Reproduce word for word the lines between those holding "Exelon (14, 573)" and "Fastenal (15, 584)", inclusive, and nothing else from the data below.

(Listed entries begins)

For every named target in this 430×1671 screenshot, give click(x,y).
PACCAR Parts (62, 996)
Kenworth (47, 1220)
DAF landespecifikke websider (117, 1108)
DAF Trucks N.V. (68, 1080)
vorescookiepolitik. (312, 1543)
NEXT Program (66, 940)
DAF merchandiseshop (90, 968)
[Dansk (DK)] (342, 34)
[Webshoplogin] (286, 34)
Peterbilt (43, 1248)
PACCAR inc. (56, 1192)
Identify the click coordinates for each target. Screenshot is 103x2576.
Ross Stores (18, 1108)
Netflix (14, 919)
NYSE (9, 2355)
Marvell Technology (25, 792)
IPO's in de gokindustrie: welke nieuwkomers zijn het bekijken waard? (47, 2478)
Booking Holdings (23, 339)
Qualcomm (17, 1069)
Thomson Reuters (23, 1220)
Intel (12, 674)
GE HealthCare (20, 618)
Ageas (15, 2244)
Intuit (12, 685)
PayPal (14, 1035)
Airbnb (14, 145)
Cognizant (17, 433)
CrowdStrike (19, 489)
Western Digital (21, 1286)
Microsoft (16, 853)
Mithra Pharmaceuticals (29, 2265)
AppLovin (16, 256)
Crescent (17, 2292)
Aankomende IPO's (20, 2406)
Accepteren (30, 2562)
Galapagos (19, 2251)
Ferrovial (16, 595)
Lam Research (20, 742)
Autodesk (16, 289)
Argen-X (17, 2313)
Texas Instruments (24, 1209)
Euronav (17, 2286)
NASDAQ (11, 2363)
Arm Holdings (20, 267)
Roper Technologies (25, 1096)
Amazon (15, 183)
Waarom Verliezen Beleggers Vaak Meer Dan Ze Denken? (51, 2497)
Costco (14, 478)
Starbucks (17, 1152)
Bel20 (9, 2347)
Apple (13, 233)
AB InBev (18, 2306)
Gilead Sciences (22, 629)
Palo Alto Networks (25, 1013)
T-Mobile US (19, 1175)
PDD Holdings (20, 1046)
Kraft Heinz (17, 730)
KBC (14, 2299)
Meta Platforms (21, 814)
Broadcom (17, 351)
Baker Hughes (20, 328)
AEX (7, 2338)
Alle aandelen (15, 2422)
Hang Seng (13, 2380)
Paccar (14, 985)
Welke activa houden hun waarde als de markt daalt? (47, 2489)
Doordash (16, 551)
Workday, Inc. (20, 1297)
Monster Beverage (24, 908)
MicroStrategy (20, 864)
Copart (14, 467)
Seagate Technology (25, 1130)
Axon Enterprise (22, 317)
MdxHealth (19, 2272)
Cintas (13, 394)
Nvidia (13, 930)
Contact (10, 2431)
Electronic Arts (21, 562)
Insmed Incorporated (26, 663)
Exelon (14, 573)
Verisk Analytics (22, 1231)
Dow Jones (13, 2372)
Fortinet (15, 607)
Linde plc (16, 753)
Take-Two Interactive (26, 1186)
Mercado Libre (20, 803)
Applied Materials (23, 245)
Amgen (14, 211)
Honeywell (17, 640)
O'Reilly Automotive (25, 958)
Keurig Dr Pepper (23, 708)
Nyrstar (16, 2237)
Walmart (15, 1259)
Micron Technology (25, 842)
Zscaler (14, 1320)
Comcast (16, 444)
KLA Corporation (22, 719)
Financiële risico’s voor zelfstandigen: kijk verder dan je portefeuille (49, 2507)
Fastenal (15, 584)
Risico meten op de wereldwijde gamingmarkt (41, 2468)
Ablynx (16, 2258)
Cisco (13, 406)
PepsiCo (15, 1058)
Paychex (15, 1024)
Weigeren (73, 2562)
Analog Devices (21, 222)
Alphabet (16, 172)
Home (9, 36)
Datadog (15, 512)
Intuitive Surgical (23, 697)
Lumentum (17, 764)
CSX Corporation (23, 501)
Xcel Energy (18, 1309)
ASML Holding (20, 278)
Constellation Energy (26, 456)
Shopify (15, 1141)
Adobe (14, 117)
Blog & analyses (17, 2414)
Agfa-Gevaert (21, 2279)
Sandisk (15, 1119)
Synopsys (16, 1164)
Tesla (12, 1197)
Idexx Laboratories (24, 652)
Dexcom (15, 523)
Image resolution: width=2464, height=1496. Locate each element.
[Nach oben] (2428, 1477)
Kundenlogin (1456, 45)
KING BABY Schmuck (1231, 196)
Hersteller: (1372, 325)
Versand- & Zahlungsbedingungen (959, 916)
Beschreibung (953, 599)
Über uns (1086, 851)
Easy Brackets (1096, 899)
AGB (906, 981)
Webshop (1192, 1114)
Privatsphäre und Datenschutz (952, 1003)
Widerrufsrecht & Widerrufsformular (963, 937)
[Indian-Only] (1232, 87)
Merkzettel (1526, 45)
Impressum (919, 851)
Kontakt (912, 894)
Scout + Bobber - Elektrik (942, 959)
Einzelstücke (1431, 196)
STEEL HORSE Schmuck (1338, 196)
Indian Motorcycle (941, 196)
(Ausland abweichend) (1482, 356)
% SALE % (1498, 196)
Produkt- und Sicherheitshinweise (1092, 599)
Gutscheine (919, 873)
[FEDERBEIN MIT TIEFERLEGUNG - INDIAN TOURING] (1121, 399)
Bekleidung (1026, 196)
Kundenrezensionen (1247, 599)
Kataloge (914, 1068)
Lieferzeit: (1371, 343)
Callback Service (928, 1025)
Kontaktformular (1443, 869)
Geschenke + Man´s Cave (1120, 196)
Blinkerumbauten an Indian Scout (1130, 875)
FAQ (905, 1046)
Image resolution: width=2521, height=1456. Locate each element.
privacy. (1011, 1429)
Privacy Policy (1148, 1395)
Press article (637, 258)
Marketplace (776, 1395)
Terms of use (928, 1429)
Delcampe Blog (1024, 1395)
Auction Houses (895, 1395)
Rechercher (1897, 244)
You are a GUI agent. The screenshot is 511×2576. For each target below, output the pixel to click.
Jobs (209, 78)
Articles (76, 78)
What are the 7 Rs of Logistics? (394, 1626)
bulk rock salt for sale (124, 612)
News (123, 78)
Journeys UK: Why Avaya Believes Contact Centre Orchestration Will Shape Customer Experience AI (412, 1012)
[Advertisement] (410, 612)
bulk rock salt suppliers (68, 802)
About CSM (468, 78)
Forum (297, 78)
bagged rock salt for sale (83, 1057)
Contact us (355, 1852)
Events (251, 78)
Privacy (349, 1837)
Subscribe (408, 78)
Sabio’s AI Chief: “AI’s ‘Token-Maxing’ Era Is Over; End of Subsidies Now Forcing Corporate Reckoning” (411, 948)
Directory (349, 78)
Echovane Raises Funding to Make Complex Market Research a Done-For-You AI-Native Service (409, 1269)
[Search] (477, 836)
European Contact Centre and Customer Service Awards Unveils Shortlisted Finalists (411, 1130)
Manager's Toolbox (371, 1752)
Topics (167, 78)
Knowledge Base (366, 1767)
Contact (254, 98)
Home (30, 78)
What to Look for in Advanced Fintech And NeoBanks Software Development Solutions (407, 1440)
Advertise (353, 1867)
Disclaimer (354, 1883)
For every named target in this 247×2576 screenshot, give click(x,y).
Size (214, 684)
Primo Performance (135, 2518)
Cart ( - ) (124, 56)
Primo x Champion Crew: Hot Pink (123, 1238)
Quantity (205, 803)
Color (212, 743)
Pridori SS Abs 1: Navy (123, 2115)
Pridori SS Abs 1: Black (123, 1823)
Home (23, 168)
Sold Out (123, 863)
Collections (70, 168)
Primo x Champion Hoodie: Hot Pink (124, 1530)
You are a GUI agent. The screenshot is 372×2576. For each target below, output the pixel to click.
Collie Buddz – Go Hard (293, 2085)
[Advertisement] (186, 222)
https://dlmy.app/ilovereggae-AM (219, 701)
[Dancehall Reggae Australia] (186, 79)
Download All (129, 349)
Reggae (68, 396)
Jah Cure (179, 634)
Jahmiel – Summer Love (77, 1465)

(Listed entries ends)

_Solution_
Exelon (14, 573)
Verisk Analytics (22, 1231)
Dow Jones (13, 2372)
Fortinet (15, 607)
Linde plc (16, 753)
Take-Two Interactive (26, 1186)
Mercado Libre (20, 803)
Applied Materials (23, 245)
Amgen (14, 211)
Honeywell (17, 640)
O'Reilly Automotive (25, 958)
Keurig Dr Pepper (23, 708)
Nyrstar (16, 2237)
Walmart (15, 1259)
Micron Technology (25, 842)
Zscaler (14, 1320)
Comcast (16, 444)
KLA Corporation (22, 719)
Financiële risico’s voor zelfstandigen: kijk verder dan je portefeuille (49, 2507)
Fastenal (15, 584)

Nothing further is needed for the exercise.